Career Information for Janitorial Managers
The work of janitorial managers and their crews is never fully appreciated until it's not being done. It contributes to the safety and quality of life. Janitorial managers see that soda, coffee, or lunch spills are cleaned up, ensure the puddles of water from snow and slush is mopped, and that mats are laid down to prevent falls. They oversee the crews who empty trash cans, fix leaky faucets, replenish bathroom supplies, and may need to perform janitorial tasks directly if a shift isn't covered. Janitorial managers may also be responsible for screening and hiring job applicants, according to the U.S. Bureau of Labor Statistics (BLS).
|Education||High school diploma or equivalent|
|Job Duties||Oversee janitorial staff, perform janitorial tasks, hire job applicants|
|Median Salary (2018)||$39,940 (all housekeeping and janitorial supervisors)|
|Job Growth (2016-2026)||10% (all housekeeping and janitorial supervisors)|
Source: U.S. Bureau of Labor Statistics
Janitorial managers need to have earned high school diplomas, but many have some college or more depending upon the size and specialty of the company they work for. Most janitorial managers begin their careers as janitors and are promoted based on seniority and reliability and are trained on the job.

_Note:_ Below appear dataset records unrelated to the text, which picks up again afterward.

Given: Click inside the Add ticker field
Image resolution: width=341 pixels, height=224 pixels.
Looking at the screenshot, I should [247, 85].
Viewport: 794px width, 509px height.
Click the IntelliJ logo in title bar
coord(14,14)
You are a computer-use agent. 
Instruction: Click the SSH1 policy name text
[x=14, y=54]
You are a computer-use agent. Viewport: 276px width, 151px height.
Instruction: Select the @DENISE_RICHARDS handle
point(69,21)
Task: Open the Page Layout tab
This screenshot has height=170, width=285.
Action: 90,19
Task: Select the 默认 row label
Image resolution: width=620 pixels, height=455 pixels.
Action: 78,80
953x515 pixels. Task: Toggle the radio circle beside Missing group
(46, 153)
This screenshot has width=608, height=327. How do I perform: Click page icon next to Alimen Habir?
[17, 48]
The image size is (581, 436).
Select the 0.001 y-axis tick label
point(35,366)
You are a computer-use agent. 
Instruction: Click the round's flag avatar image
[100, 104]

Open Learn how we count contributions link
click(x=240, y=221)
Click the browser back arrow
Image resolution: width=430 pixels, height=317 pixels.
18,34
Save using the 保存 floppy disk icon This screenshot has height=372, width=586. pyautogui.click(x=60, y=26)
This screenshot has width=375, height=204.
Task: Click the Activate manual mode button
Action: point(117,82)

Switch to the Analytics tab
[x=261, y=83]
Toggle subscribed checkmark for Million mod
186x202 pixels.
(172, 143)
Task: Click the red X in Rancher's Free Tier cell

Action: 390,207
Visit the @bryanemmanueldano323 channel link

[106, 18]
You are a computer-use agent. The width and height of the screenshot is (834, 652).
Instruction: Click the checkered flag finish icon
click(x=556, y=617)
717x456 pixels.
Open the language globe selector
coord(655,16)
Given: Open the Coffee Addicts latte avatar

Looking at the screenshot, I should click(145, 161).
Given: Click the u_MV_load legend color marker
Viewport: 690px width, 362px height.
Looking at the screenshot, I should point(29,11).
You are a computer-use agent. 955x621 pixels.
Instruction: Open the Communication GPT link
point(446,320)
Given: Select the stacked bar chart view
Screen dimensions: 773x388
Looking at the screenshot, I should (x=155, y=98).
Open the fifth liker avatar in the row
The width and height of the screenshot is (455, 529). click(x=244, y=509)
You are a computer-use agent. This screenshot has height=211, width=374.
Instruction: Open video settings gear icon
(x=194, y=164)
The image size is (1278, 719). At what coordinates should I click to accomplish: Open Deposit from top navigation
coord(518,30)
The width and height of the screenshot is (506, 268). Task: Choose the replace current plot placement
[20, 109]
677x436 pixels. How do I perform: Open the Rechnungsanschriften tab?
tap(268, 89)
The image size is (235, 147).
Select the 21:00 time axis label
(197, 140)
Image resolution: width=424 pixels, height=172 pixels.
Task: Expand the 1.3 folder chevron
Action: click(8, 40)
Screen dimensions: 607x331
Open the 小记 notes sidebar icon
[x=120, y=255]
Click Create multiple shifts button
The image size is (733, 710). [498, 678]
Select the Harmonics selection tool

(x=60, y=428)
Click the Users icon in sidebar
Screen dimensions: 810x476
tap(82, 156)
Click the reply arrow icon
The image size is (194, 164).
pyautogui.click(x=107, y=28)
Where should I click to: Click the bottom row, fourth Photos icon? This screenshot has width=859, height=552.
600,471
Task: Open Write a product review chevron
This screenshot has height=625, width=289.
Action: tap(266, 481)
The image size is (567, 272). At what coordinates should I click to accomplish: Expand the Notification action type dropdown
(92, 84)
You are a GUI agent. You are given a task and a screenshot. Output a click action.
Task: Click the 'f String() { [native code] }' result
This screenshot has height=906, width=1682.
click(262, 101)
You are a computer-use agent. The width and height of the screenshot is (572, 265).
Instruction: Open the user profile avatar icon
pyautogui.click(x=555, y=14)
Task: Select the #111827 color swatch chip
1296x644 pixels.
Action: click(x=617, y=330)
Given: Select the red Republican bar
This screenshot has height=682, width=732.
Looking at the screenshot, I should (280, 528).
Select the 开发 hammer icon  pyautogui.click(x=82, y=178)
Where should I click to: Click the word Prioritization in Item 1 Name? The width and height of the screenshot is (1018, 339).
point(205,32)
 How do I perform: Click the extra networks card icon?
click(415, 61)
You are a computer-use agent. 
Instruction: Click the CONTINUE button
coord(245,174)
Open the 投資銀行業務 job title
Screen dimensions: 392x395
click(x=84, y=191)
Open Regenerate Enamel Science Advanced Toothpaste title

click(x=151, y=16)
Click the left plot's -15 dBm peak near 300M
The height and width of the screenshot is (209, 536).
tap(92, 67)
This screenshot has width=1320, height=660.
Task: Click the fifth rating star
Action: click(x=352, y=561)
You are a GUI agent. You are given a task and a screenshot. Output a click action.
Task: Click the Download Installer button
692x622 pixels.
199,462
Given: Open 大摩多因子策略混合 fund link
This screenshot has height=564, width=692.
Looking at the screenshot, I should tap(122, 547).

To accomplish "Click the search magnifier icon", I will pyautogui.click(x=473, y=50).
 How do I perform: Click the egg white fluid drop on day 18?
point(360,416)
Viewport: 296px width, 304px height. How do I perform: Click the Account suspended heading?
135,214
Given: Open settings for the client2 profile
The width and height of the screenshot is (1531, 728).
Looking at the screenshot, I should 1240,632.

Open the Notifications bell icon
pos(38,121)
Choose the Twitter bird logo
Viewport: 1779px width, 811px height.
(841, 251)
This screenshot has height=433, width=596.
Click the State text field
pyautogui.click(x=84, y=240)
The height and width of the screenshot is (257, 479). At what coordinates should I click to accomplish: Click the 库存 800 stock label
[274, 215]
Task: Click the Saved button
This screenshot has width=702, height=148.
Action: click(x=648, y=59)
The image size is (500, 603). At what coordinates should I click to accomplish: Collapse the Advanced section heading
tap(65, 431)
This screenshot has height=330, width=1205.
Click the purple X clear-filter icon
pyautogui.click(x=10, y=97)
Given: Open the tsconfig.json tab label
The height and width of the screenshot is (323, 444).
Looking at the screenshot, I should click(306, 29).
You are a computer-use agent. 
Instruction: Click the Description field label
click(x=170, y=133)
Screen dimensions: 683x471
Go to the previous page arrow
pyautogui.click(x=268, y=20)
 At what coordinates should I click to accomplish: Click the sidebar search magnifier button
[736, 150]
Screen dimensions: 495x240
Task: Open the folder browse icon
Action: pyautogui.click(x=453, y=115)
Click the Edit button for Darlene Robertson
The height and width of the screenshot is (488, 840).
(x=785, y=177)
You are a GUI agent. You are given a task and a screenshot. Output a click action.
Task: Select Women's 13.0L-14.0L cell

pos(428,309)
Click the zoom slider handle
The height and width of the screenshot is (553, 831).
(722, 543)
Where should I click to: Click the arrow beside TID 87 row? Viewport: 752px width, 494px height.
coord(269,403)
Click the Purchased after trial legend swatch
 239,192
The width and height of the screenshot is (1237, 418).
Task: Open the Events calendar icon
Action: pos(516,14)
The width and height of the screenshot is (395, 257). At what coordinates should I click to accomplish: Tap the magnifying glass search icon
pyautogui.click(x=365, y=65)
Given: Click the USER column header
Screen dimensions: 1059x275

Janitorial managers must have the ability to motivate low-wage workers to maintain morale and ensure jobs are completed. They must also be alert and responsive to the many unanticipated events that drive much of their work, such as spills or the weather. Many positions require an ability to work nights and to speak Spanish, according to CareerBuilder.com.
Career and Economic Outlook
The BLS reports that the employment of first-line supervisors of housekeeping and janitorial workers is expected to increase by 10% between 2016 and 2026. According to the BLS, median earnings for all such supervisors, including janitorial managers, were $39,940 annually, as of May 2018.
Alternative Career Options
Similar career options in this field include:
Heating, Ventilation, Air Conditioning, and Refrigeration Technician (HVACR)
Many janitorial managers have experience repairing a building's operating systems, so they may be interested in becoming HVACR technicians. An apprenticeship or other postsecondary training is necessary to work in this profession. The BLS reported 15% employment growth for these workers from 2016 to 2026, which is much faster than average compared to other occupations. In 2018, the BLS determined that they earned a median salary of $47,610.
Onsite Property Manager
With extensive janitorial experience, individuals can pursue work as property managers at an apartment complex, shopping center, or office building. Some of a manager's tasks include monitoring the grounds and handling tenant maintenance requests. The BLS reported the median income of property, real estate, and community association managers was $58,340 per year in 2018. In the 2016-2026 reporting period, the BLS predicted that such managers could see a 10% increase in employment.